Wanna Buy a Sundial?

I once deeply disturbed a bartender at the 99 over a conversation my dad and I were having about marriage. Basically I was spinning a hypothetical scenario like, “What if I had a wedding someday, but I didn’t actually get married, and you guys all just assumed I was married because there was a wedding?” I could tell I was actually getting somewhere with my argument: the cheap bar venue, the lack of formal paperwork, the single-parent FAFSA, the eventual savings in divorce lawyer fees. Frankly I think I should be compensated for even sharing this idea with the public – I mean, we could take down Big Marriage. All until my dad invited the bartender in on the debate, who struck it down by saying it’d be disrespectful in the eyes of God or something virtuous like that.

But for the record, it could really be as simple as just changing your Instagram name and no one would be the wiser.

When I was 18, my dad said he would buy me a boat if I never got married. But now that time’s more on my side than his, he has yet to fulfill that verbal contract. Instead, we have 12 vintage snowmobiles, 1 mini snowmobile, 1 vintage mini snowmobile, and a weird four wheeler thing made by the same company as the vintage snowmobiles. So the Great Boat Dilemma might never reach resolve. As in: I might never get married, and we also might never have a boat. But we could look SO sick riding as a 12-person squad on snowmobiles that go 25 MPH.

I think my dad wants to get rid of me so he can discontinue being my primary male caretaker. For example, I told him that I haven’t put windshield wiper fluid in my car since I bought it back in July 2023 and he’s had to ask me about it three different times on the phone. I feel like it’s the same as when I graduated college and there was all this *~pressure~* on me to get a job. Now you want me to get a boyfriend, too? When does it end? Why can’t you just fly to Minnesota and put windshield wiper fluid in my car for me?!

See: I need you to continue putting windshield wiper fluid in my car because I am not a stable person at the helm of my romantic life – especially when it comes to the “choose your character” part. You are talking about a girl who once had to block a guy on Strava, a RUNNING app, because he started commenting on my runs to say that “[his] dog was dying and [I] didn’t even care.” His dog was, in fact, not dying.

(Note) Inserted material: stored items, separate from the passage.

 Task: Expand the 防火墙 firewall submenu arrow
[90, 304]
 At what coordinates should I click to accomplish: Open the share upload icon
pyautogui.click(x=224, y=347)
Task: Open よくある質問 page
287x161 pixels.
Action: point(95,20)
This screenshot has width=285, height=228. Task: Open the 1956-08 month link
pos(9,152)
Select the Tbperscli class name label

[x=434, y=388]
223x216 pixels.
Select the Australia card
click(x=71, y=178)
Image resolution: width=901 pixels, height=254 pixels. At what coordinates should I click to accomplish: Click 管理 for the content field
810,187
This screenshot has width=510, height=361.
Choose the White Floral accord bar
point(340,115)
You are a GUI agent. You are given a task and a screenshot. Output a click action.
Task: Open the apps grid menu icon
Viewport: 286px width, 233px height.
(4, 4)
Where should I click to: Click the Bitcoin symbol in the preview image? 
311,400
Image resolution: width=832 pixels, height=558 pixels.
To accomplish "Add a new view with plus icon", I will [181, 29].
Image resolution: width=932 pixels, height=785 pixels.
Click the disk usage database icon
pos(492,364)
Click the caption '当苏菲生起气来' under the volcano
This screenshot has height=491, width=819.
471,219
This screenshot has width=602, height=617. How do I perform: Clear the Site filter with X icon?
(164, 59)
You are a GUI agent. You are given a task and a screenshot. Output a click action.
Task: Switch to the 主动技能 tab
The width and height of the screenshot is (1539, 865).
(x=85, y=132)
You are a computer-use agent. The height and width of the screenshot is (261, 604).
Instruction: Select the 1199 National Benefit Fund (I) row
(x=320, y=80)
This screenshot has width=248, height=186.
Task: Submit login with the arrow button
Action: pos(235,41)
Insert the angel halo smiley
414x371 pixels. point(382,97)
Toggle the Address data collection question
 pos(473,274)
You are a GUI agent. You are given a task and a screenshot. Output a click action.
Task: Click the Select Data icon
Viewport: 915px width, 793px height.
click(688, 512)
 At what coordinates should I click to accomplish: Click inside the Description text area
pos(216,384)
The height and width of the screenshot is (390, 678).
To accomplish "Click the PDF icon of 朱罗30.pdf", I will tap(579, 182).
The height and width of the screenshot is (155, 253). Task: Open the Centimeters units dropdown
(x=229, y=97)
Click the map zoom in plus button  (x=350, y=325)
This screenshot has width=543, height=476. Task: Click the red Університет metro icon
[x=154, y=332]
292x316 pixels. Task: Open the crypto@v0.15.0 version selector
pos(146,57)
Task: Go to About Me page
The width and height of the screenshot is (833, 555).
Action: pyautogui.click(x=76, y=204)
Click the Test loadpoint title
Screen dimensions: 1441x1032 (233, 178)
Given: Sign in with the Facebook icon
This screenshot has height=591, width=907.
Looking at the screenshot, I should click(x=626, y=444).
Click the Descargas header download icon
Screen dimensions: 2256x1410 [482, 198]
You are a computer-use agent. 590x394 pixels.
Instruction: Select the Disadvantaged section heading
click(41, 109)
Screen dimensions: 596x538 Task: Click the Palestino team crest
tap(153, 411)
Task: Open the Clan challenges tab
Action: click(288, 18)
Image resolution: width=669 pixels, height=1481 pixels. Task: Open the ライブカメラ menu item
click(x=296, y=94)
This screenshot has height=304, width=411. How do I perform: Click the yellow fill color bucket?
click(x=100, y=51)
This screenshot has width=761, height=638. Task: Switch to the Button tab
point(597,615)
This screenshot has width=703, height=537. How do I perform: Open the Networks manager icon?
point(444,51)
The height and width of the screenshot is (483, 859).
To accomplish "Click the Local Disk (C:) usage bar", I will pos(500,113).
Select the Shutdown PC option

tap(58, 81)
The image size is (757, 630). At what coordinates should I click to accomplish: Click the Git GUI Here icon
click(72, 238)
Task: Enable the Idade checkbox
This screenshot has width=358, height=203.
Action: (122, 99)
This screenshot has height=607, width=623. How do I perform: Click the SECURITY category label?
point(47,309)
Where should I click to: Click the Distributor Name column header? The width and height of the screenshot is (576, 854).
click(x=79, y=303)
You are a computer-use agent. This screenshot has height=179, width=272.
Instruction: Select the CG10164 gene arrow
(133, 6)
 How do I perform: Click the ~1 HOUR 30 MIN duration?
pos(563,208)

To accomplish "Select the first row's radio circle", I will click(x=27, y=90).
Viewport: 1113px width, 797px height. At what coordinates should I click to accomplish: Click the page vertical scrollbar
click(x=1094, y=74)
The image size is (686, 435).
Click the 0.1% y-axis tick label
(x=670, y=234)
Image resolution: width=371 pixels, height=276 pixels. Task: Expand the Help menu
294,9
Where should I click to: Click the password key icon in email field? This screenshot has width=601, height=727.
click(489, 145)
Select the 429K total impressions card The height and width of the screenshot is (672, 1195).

He also proceeded to type me a letter, written from the POV of “everyone in [my] building,” saying that I should go home to New Hampshire because nobody wanted me there. So like any dignified woman of the 21st century would do, I posted the letter on my Close Friends story and it became kind of like a running joke slash ‘solve the mystery’ bit for all of our neighbors. And maybe this makes me a villain, but it was incredibly hilarious. Especially because when he tried to tell everyone he didn’t write the letter, I was like, “Guys use your logic: who is the ONLY person in our building with a printer…” Well, his roommate did some investigating and coincidentally the printer had magically thrown itself into the abyss of his closet. Case closed.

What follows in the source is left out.